Nous allons la chercher à Palma avec une citerne de 1500 litres tous les 2 ou 3 jours. Soit 5 heures de route. Cela coûte de l’essence et du temps.
Notre robinet.
« L’important, c’est de ne pas empiéter sur les ressources des villageois. Pour nous, l’accès à l’eau est une question d’argent. Eux, il s’agit de leur vie », explique Mark McAdam, un des responsables de notre camp.
Il n’y a pas d’eau à Nhica de Rovuma. Les villageois ont creusé des trous dans la prairie pour collecter l’eau de pluie. Elle n’arrive toujours pas. Ils vont donc se fournir vers le lac, assez éloigné. Ce sont principalement les femmes et les filles qui vont chercher l’eau dans des bassines qu’elles portent sur leur tête. Belles images pour les photographes, dos fracassé pour les porteuses. Ce travail représente une grande partie de leur quotidien.
« Bonjour mademoiselle »
Histoire enseignée dans les cursus humanitaires : une ONG débarque dans un village africain, constate que les femmes doivent marcher 10 km pour aller chercher l’eau et construit un puits au centre du village pour les soulager. Pour se rendre compte après coup que le temps de l’eau était le seul où les femmes restaient autonomes, sans la pression des hommes. En modifiant l’agencement social, le nouveau puits a finalement réduit leur liberté. « J’ai entendu des histoires de femmes détruisant les puits pour pouvoir conserver leurs habitudes » confirme Mark McAdam. Pas simple, le développement.

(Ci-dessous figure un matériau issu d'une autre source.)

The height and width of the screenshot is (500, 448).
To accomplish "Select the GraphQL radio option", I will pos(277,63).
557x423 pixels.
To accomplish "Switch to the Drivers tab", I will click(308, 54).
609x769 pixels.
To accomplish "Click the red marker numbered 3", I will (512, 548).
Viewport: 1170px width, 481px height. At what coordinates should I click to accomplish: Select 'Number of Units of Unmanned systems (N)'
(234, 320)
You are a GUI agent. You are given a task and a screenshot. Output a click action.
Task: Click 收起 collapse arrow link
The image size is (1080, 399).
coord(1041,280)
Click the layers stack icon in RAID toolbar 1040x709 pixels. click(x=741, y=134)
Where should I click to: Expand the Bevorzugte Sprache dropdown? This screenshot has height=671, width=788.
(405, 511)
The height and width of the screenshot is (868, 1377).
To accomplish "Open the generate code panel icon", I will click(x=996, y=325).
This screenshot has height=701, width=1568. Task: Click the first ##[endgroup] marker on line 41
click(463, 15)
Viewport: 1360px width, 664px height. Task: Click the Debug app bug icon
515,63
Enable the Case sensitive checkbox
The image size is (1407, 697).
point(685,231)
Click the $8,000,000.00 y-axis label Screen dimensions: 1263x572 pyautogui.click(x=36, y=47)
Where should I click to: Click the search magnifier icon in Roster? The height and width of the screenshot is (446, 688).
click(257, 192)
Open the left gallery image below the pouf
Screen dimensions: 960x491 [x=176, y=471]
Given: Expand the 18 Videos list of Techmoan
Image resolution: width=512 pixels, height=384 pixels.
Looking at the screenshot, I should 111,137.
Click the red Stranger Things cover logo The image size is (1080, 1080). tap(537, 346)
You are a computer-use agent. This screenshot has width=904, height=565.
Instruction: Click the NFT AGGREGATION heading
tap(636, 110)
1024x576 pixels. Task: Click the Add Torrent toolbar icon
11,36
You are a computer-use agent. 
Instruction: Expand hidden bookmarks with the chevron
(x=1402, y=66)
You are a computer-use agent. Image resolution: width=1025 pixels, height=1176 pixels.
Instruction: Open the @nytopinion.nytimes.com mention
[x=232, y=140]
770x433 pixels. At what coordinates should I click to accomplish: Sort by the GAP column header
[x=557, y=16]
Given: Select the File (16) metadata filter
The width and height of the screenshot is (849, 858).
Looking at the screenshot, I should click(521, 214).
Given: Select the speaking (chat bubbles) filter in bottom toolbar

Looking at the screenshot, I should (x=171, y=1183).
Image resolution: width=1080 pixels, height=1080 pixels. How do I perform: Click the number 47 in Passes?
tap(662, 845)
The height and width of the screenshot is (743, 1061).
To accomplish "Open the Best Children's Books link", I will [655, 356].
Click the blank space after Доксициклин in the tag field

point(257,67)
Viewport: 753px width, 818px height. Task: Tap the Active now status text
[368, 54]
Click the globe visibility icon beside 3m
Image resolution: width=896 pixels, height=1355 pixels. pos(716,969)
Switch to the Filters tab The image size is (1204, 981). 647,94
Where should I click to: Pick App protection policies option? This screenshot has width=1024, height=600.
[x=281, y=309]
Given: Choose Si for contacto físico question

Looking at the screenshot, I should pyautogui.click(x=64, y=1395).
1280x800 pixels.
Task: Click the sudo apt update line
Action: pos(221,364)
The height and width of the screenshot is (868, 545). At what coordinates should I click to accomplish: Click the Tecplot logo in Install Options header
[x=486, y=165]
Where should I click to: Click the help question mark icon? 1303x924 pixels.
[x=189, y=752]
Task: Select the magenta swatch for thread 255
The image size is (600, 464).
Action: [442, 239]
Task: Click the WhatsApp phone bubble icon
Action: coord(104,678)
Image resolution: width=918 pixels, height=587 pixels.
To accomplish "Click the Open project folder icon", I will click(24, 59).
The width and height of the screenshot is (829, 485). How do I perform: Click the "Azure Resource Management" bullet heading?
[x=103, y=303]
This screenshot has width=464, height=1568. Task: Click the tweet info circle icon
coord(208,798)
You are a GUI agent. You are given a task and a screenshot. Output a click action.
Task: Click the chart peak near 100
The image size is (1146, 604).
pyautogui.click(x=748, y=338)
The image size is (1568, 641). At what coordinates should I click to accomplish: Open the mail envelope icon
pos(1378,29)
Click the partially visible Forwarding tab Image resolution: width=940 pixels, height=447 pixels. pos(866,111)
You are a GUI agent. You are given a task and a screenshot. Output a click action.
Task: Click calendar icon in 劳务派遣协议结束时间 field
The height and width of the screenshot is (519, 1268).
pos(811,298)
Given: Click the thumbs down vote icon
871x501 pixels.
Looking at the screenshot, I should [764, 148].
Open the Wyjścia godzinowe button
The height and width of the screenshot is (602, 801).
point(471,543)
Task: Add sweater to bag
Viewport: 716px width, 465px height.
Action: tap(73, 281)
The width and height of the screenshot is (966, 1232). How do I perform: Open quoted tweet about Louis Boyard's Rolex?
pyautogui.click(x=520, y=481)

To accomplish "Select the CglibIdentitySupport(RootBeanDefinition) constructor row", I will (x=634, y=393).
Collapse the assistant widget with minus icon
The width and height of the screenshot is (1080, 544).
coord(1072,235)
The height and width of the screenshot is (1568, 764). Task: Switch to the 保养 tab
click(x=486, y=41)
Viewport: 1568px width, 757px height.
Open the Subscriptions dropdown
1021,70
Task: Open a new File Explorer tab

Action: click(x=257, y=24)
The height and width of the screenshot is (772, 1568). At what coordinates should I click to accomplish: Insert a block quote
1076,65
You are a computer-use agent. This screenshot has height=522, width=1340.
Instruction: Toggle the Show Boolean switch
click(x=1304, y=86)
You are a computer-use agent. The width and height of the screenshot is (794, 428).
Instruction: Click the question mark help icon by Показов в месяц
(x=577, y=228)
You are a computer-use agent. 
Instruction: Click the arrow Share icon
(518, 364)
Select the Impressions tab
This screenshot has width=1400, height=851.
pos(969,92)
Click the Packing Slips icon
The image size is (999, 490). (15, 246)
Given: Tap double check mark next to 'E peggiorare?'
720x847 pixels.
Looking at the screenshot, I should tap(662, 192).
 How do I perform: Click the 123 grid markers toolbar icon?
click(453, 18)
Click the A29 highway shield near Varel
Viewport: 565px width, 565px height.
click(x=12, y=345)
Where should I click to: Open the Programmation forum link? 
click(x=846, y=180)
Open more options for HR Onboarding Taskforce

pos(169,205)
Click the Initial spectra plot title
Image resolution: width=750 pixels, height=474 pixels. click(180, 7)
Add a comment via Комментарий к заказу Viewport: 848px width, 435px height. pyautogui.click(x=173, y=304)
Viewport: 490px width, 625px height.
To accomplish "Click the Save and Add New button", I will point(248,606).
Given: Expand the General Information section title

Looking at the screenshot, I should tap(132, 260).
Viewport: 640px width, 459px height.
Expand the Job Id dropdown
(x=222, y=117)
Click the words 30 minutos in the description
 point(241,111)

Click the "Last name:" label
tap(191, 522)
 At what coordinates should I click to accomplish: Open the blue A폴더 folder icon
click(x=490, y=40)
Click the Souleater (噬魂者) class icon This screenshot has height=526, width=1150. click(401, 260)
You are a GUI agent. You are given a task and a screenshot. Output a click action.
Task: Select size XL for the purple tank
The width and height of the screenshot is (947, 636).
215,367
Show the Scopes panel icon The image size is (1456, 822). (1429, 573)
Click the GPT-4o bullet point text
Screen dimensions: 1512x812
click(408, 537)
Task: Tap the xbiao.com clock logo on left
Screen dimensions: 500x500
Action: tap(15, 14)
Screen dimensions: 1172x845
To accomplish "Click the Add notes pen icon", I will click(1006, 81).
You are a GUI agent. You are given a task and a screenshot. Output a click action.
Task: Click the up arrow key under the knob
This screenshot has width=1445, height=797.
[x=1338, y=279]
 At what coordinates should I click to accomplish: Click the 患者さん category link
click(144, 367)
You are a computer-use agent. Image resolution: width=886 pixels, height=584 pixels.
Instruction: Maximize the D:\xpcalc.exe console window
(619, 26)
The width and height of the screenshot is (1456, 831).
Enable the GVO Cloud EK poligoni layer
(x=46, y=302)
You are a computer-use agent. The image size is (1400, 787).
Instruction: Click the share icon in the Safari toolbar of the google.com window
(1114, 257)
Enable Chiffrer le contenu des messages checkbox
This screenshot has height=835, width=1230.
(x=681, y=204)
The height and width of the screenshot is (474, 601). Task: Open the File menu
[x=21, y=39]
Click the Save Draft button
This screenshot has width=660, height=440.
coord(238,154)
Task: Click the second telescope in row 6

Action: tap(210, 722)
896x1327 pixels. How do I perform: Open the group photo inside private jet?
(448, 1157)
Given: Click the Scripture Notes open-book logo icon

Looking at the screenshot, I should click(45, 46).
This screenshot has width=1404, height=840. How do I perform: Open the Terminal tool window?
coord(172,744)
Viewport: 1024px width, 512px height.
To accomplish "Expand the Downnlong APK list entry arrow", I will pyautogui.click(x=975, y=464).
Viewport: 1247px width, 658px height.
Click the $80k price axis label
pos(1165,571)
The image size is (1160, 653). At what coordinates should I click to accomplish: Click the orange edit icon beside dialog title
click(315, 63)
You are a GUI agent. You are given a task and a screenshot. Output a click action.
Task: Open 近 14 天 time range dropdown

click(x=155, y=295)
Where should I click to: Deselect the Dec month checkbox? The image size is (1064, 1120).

Comment l’eau est-elle utilisée au camp ? Il faut d’abord boire et cuisiner. L’organisation nous a briefé : même si nous disposons de petits seaux faisant office de douche, la toilette n’est pas une priorité. Alors oui, nous sentons parfois le phacochère, mais c’est le prix à payer pour faire avancer la science. Au village de Nhica, le concept de douche n’existe pas. Les habitants se lavent au lac, quand ils le peuvent.
Notre expédition utilise environ 800 litres d’eau par jour. Soit environ 20 litres par personne. C’est à peu près la consommation d’une famille entière au village.
En France, la consommation domestique par habitant s’élève à 137 litres par jour.